Somut olayda dava, icra takibinden dolayı menfi tespit talebi hakkındadır. Davacı, davalının kendisi aleyhine icra takibi başlattığını, borcunun bulunmadığını ileri sürerek, icra takibi nedeniyle borçlu olmadığının tespiti ile kötü niyet tazminatına hükmedilmesini Mahkeme’den talep etmiştir.

Davalı, davanın reddini talep etmiştir. Yerel Mahkeme, ispat yükü kendisine düşen davalının alacağını ispatlayamadığı gerekçesiyle davanın kabulüne karar vermiştir.

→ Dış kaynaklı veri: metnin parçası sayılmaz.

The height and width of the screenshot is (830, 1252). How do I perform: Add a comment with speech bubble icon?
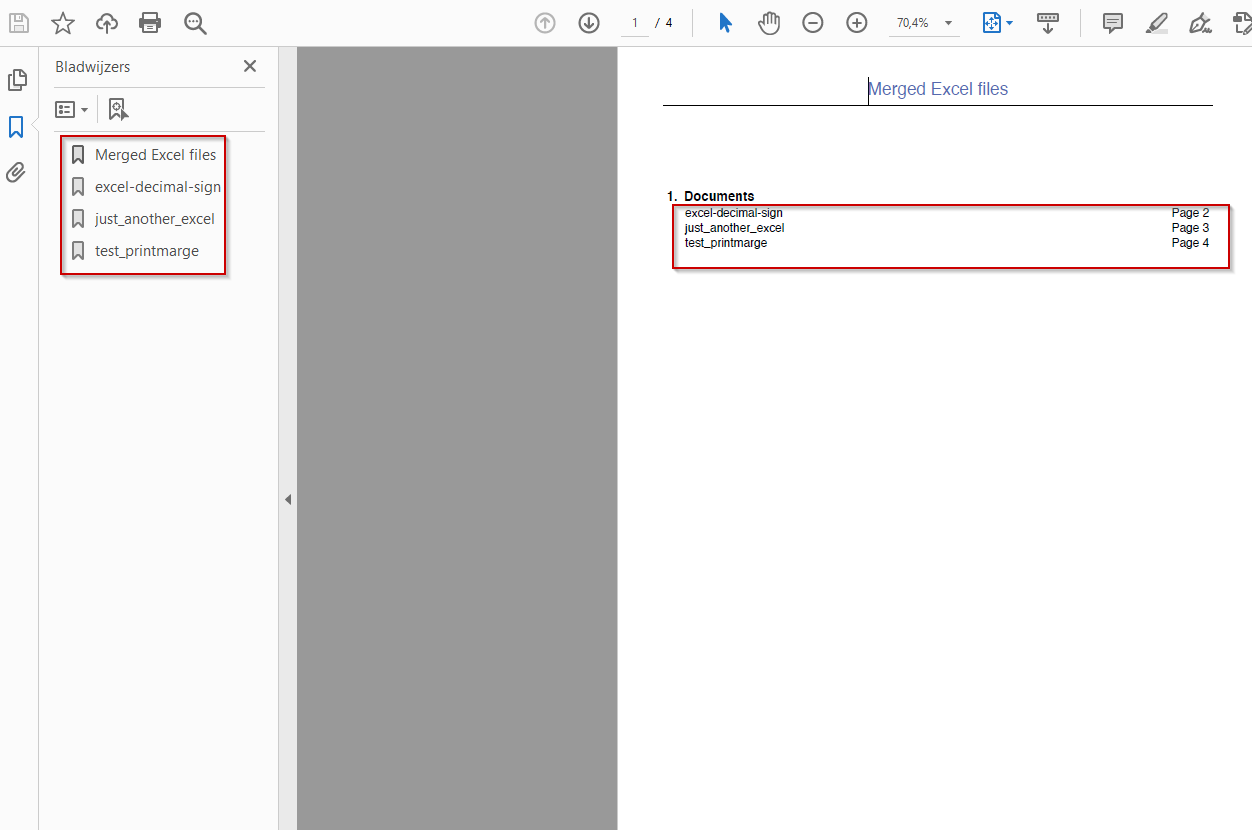coord(1113,23)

Davalı, tanık deliline dayandığını, tanık dinleme talebinin Mahkeme tarafından reddedilerek, söz konusu kararın eksik inceleme ile yazılı şekilde tesis etmiş olmasının usul ve yasaya aykırı olduğu gerekçesiyle temyiz etmiştir.

Her ne kadar Yargıtay ilgili kararın bozulmasına hükmetti ise de Yerel Mahkeme bozulan kararında direnmiş ve uyuşmazlık YHGK’ya taşınmıştır.

YGHK, dava konusunda ispat yükü davalıya ait olduğu ve davalının ön inceleme duruşmasında vaki olan tanık dinletme talebinin kanuni süreye riayet edilmediği hususunu dikkate alarak Avrupa İnsan Hakları Sözleşmesi’nin 6. maddesi, Anayasa’nın 90. maddesi ve HMK’nın ilgili maddeleri kapsamında Yerel Mahkeme direnme kararına paralel olarak;

  • Usulüne uygun tebligata rağmen kanuni süresi içinde davaya cevap vermediği gibi herhangi bir delil de bildirmeyen davalının ön inceleme duruşmasında delillerini bildirmesinin ve ön inceleme duruşmasından sonra da isim ve adreslerini bildirdiği tanıkların dinlenilmesinin mümkün olmadığı,
  • Dilekçelerin teatisi aşamasında herhangi bir delil bildirmeyen davacı veya davalıya ön inceleme duruşmasında delillerini bildirmesi için yeni bir süre verilmesine imkân bulunmaması sebebiyle delillerin de kabulünün mümkün olmadığı,

Gerekçesi ile direnme kararını yerinde bulmuştur.